If you would like to follow along, please install the gapminder, dplyr, and ggplot2 packages using the following commands:
install.packages(“gapminder”) install.packages(“dplyr”) install.packages(“ggplot2”) install.packages(“tidyverse”)
These are the libraries we will be using.
Please run the following:
library(gapminder)
library(dplyr)
library(tidyverse)
attach(gapminder)
Note the attach() function. This allows us to refer to varaibles in our dataset by their names alone. This way we can type gdp rather than gapminder$gdp, for instance
Lets see what is in our dataset. You can use the “summary()” command to get some descriptive statistics for each variable.
summary(gapminder)
## country continent year lifeExp
## Afghanistan: 12 Africa :624 Min. :1952 Min. :23.60
## Albania : 12 Americas:300 1st Qu.:1966 1st Qu.:48.20
## Algeria : 12 Asia :396 Median :1980 Median :60.71
## Angola : 12 Europe :360 Mean :1980 Mean :59.47
## Argentina : 12 Oceania : 24 3rd Qu.:1993 3rd Qu.:70.85
## Australia : 12 Max. :2007 Max. :82.60
## (Other) :1632
## pop gdpPercap
## Min. :6.001e+04 Min. : 241.2
## 1st Qu.:2.794e+06 1st Qu.: 1202.1
## Median :7.024e+06 Median : 3531.8
## Mean :2.960e+07 Mean : 7215.3
## 3rd Qu.:1.959e+07 3rd Qu.: 9325.5
## Max. :1.319e+09 Max. :113523.1
##
unique(year)
## [1] 1952 1957 1962 1967 1972 1977 1982 1987 1992 1997 2002 2007
length(unique(year))
## [1] 12
We can take a closer look at particular variables using the sd() and var() functions.
sd(gdpPercap)
## [1] 9857.455
var(pop)
## [1] 1.12695e+16
We can look at the distribution of life expectancy and population graphically in our dataset using the hist() function.
hist(lifeExp)
hist(pop)
Because population is so skewed, we can use a log transformation to make a more useful graphic.
hist(log(pop))
We may also be interested in depicting how life expectancy varies within and between continents.

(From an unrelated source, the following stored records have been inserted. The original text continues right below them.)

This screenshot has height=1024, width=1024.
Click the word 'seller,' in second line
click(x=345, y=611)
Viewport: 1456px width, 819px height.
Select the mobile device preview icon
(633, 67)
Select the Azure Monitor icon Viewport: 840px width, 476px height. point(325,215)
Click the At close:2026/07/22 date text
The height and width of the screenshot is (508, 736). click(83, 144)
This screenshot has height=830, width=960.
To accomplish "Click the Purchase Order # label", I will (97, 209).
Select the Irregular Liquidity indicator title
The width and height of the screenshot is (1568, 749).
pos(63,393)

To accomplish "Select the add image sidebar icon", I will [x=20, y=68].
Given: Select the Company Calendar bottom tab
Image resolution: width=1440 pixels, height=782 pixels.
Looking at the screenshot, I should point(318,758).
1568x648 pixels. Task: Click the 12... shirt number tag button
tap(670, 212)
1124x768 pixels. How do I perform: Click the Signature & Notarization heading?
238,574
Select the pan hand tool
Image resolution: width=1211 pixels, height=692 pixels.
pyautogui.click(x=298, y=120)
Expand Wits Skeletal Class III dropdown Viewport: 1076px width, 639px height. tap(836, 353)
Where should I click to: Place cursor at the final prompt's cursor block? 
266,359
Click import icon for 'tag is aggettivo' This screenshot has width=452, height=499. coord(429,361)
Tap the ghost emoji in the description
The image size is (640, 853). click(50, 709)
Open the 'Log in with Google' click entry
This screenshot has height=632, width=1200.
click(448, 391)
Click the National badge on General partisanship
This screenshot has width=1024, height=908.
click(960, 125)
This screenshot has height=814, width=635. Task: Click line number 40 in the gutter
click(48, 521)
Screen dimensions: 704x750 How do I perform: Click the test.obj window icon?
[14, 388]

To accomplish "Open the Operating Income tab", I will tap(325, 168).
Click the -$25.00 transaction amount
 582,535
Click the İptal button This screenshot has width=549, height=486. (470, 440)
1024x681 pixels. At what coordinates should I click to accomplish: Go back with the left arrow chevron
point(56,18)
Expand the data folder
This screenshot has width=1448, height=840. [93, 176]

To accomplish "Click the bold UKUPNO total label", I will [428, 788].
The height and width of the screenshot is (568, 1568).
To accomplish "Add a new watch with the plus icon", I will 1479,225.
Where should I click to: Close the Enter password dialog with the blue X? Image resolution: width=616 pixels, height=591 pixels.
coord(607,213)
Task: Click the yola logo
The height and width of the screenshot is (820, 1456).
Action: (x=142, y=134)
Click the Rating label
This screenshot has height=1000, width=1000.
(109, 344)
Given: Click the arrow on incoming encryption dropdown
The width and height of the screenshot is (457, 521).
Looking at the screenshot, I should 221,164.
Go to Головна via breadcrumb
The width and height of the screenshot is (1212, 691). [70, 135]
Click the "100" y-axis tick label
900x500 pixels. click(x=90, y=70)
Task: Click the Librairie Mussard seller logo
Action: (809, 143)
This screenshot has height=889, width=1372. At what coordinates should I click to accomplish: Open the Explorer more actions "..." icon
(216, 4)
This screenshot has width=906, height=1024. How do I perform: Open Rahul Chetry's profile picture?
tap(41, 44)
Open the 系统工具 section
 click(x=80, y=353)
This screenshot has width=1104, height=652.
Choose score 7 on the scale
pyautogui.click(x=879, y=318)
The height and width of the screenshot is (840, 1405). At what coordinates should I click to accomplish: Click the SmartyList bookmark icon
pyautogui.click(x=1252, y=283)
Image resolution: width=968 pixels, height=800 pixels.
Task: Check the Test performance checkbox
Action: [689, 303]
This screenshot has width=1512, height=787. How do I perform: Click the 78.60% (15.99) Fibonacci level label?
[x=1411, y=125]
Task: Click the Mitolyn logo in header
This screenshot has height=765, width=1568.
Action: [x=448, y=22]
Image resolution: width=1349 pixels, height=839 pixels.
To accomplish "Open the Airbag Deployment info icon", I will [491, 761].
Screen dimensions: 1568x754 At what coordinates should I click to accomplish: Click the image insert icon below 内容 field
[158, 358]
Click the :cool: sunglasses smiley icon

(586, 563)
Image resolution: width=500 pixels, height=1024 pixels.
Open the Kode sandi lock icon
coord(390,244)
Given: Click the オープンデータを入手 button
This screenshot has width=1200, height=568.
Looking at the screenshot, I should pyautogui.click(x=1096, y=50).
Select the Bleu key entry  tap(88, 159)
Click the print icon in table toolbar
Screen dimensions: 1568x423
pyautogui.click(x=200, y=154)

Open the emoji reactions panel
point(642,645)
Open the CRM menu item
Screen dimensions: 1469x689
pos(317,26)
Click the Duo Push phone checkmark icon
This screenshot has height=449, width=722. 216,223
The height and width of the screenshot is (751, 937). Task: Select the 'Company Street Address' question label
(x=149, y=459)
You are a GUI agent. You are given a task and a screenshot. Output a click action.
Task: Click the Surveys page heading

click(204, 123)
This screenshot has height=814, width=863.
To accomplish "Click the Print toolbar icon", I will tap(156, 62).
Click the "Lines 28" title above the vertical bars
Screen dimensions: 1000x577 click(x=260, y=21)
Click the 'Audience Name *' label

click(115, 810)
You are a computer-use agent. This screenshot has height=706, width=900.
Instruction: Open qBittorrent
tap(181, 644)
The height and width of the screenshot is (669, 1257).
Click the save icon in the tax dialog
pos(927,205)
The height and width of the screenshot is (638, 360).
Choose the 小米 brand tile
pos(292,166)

boxplot(lifeExp ~ continent)
Scatter plots can be a good way to get a quick look at the relationship between two numerical variables.
plot(lifeExp ~ gdpPercap)
Like the population distribution, we can use a log transformation to make this graph more useful
plot(lifeExp ~ log(gdpPercap))
Let’s use the ggplot2 package to make a more informative graphic depicting gdp per capita, population, and continent for each of our observations. We are also going to use the pipe operator, which looks like this: %>%
gapminder %>%
filter(gdpPercap < 50000) %>%
ggplot(aes(x=log(gdpPercap), y = lifeExp, size = pop, color = continent)) +
geom_point(alpha= 0.5)
## Linear regression
Going back to just our gdp per capita and life expectancy variables, We can use the lm() function to fit a linear model to our data.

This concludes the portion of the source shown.